Williams states therein that:

    "[i]n 1992, 1993, and 1994, I did not treat Marie Boyd for

    or in connection with [TMJS] or any other procedure to alter

    vertical dimension.  Marie had no symptoms or clinical

    findings attributable to [TMJS].  No intraoral devices were

    utilized in her surgery.  Any alteration of vertical

    dimension would be considered a problem or complication of

    the surgery to remove the protheses ***."

    Defendant failed to present medical evidence to refute Dr.

Williams' opinion as to the purpose of plaintiff's surgery.
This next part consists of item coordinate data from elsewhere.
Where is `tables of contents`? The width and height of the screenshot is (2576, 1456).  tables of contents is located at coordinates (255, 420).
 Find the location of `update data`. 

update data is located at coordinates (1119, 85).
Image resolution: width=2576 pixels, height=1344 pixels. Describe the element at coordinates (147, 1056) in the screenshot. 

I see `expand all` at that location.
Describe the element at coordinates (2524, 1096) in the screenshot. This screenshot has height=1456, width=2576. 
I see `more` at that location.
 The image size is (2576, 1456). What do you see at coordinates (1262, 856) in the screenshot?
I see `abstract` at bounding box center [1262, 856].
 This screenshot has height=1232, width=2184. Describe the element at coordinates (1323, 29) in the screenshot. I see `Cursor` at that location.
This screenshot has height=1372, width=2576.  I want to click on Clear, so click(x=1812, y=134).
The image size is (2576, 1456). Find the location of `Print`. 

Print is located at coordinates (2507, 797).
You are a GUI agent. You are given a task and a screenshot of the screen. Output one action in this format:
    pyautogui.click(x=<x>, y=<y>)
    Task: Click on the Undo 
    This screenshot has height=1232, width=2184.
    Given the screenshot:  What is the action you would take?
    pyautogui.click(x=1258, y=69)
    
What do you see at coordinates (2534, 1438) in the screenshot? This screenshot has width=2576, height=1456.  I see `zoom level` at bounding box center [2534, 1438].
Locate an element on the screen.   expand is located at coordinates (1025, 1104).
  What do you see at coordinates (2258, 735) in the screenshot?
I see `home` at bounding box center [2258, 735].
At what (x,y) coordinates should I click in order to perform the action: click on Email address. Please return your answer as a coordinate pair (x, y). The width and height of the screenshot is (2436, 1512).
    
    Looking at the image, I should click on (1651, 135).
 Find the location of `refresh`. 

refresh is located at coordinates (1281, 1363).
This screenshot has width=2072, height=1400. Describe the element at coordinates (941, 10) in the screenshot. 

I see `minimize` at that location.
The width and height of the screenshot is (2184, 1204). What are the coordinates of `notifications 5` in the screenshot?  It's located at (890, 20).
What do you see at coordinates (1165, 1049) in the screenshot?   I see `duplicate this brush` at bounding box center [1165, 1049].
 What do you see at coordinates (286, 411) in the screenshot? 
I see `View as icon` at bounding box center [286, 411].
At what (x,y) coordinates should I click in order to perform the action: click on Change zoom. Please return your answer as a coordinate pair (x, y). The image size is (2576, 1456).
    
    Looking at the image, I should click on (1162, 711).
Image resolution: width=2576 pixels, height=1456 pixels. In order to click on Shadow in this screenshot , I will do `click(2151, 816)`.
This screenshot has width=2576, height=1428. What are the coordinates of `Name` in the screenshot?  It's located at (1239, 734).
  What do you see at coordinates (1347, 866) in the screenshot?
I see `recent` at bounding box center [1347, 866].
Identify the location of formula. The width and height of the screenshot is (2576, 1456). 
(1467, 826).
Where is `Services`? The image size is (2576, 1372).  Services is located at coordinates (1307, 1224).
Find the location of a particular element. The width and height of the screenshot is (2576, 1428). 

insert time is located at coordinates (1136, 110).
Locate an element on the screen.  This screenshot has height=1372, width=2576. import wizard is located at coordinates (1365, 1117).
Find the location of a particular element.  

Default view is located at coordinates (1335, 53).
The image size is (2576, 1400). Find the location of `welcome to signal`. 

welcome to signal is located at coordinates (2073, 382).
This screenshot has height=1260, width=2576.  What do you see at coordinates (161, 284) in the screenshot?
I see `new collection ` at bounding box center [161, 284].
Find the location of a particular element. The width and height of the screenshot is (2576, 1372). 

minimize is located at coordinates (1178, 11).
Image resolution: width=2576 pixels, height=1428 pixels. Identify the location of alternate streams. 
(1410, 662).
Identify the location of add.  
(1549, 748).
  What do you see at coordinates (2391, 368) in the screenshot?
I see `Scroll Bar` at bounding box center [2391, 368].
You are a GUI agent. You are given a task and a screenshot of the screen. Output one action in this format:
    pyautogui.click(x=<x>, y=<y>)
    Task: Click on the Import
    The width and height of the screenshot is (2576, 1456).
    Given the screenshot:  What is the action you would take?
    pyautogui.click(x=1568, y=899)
Although defendant's employee relation's manager, John Swingle

(Swingle), testified at his deposition that he left it up to the

Plan's third party administrator, Employee Benefits Corporation

(EBC), to "look at [plaintiff's] symptoms or procedures or

whatever was involved ***," he stated that EBC did not provide,

nor did he request, any written document outlining their reasons

for recommending denial of benefits.

    In further response to his failure to consider plaintiff's

resorption symptoms, Swingle stated, "[t]he point was that

removal of the implants, in my opinion and the opinion of the

EBC, was most certainly related to the original TMJ surgery."

Swingle's comment suggests that the decision to deny plaintiff

benefits was exclusively based on the fact that in 1983 she

suffered from TMJS and underwent a surgical replacement of her

TMJ with a prosthesis.

    We find that defendant's reading of the Plan was neither

based on a reasonable interpretation of the Plan's language, nor

on the evidence presented.  Dr. Williams' correspondence, coupled

with his affidavit, establishes that the 1994 surgical removal of

plaintiff's prosthesis, where no intraoral devices were used, was

neither a procedure which treated or was in connection with her

1983 TMJS, nor was it performed to alter her vertical dimension.

Therefore, section (c)(20) of the Plan's general limitations

section does not bar plaintiff's claim for benefits.  As no

material question of fact exists, plaintiff is entitled to

summary judgment as a matter of law.

    Under these circumstances, the court erred in granting

defendant's motion for summary judgment and in denying

plaintiff's counter-motion for summary judgment.  In light of our

disposition of this issue, it is unnecessary for us to consider

plaintiff's alternative contention regarding defendant's alleged

select review of medical evidence.

    Based on the foregoing, we reverse the Tazewell County

circuit court's grant of defendant's motion for summary judgment

and denial of plaintiff's counter-motion for summary judgment.

    Reversed.

    LYTTON, P.J., and SLATER, J., concurred.